The credit profile of Mega ICBC could be affected if the credit profile of the Mega ICBC’s Group or the degree of support change.
Mega ICBC is a wholly-owned subsidiary of Mega International Commercial Bank Co., Ltd. in Taiwan (Mega ICBC-Taiwan). Mega ICBC-Taiwan holds the leading position in Taiwan’s foreign exchange market and the offshore banking segment. Mega ICBC-Taiwan is rated by Moody’s Investors Service at “A1”, and by Standard and Poor’s at “A”. Both rating agencies have issued a “stable” outlook for Mega ICBC-Taiwan.
Mega ICBC had operated as a foreign bank branch in Bangkok since 1947 and became a foreign bank subsidiary in 2005. The bank serves a niche market of Taiwanese-based and Taiwan-affiliated clients operating in Thailand. Mega ICBC has leveraged its parent bank’s strong franchise and brand name to enhance its expansion efforts in the Thai commercial banking industry. The bank’s Taiwanese customer base is a direct result of the strong relationships between its parent bank and Taiwanese corporations that have investments or subsidiaries in Thailand. A back-up credit line from its parent bank enhances Mega ICBC’s financial flexibility.

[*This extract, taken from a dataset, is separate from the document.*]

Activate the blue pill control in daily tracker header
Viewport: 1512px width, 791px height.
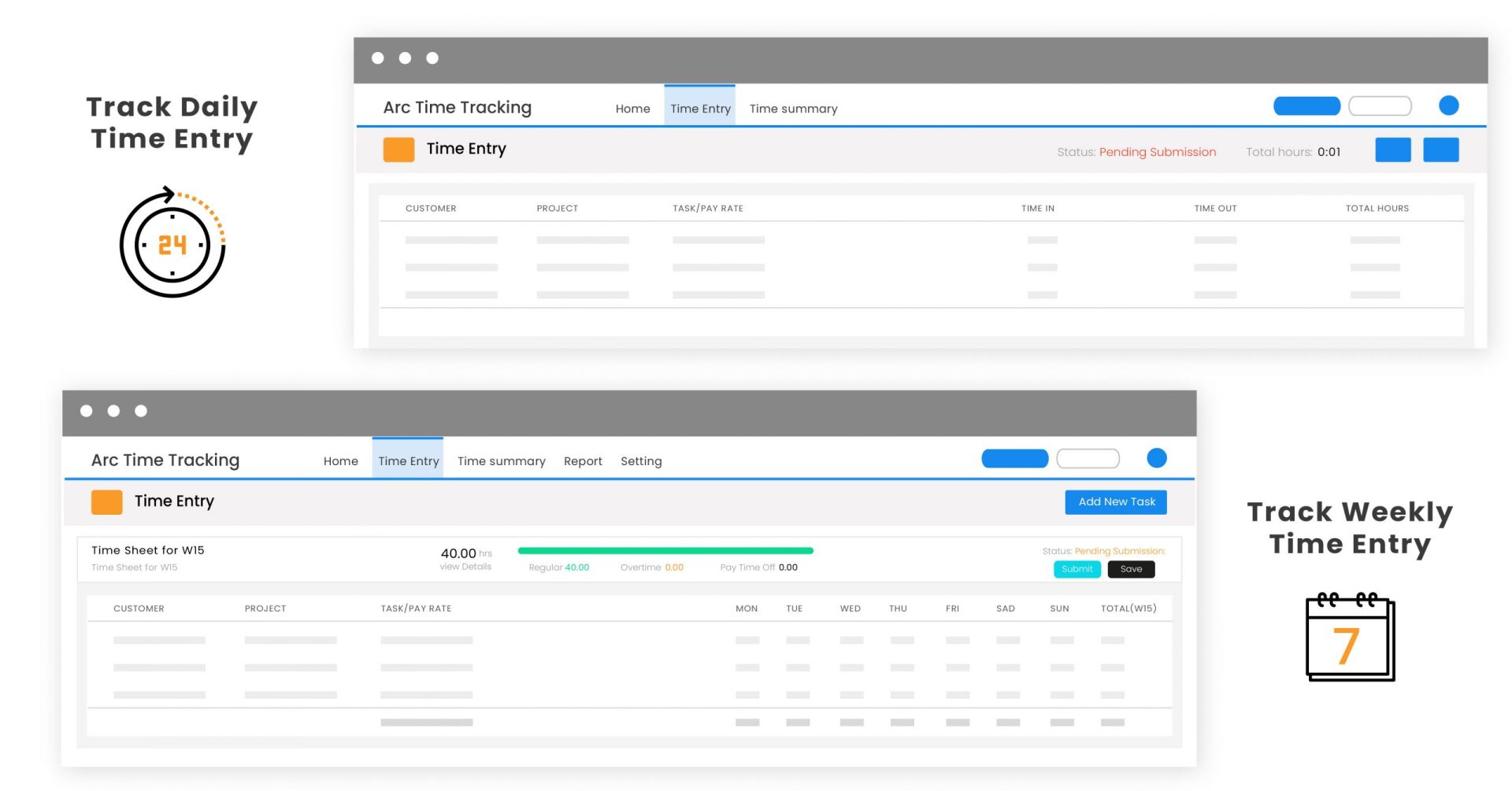tap(1306, 105)
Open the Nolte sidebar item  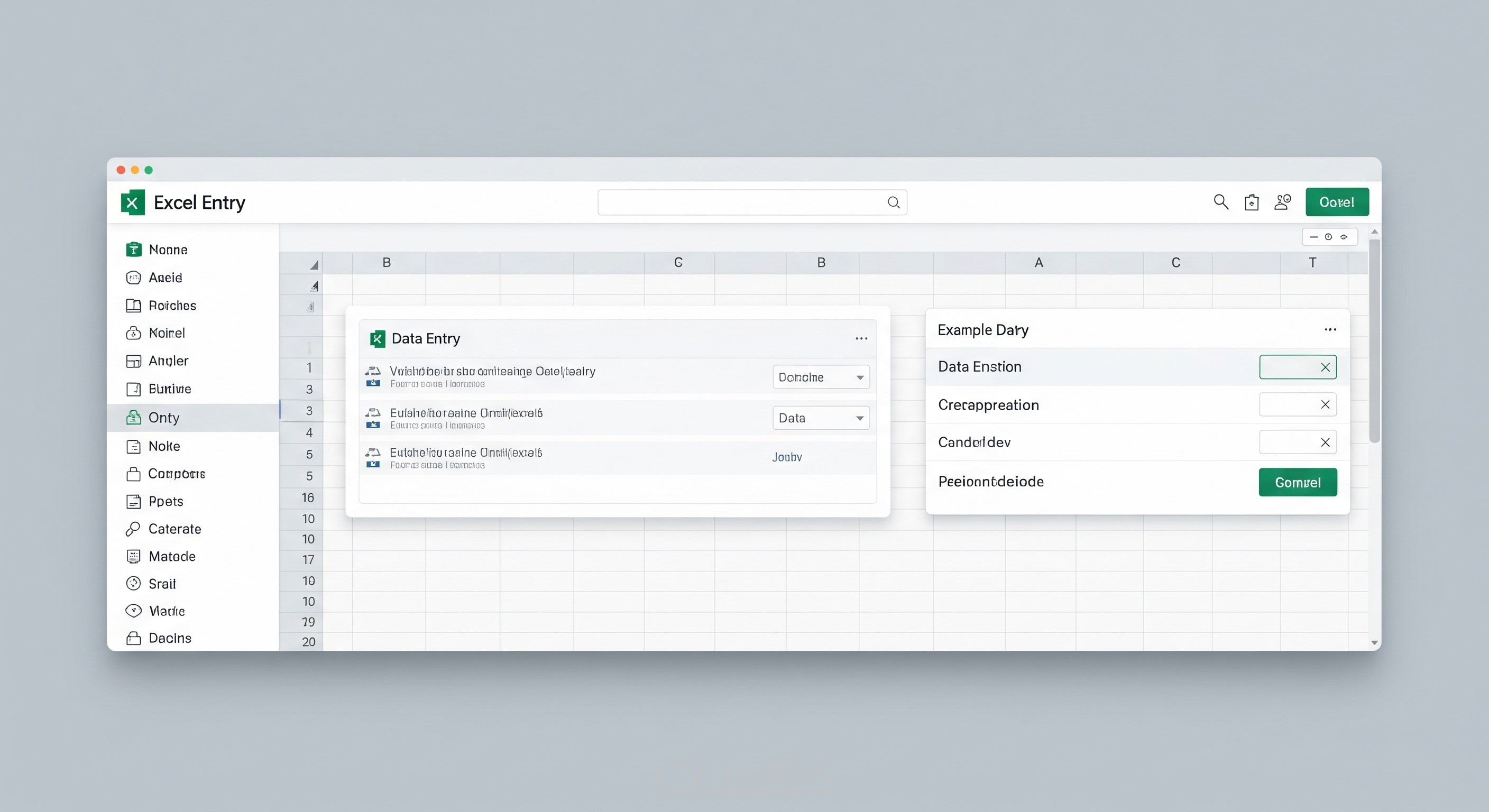[164, 446]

Based on asset size, Mega ICBC is the smallest among 17 commercial banks registered in Thailand. At the end of 2014, Mega ICBC had a 0.2% market share in loans and a 0.1% share in deposits. Mega ICBC’s scope of business is relatively narrow, and its distribution channel is limited, compared with its domestic peers. Mega ICBC now offers its financial products and services only through its headquarters and four domestic branches.
Mega ICBC’s loan portfolio expanded significantly in 2014. As of December 2014, loans totaled Bt16.6 billion, up by 20% from last year. The bank’s loan portfolio carries some credit concentration risk because it has many large borrowers. In addition, the types of businesses it lends to and the geographical locations of its customers are not well-diversified. However, Mega ICBC’s loan quality has continually improved, as reflected by a steady decline in non-performing loans (NPLs -- classified loans more than three months overdue). As of December 2014, the ratio of NPLs to total loans (NPL ratio) was 1.0%, the lowest level in the banking industry. Mega ICBC has maintained a large cushion of excess reserves for loan losses. Loan loss reserves were 192% of the regulatory minimum requirement at the end of 2014.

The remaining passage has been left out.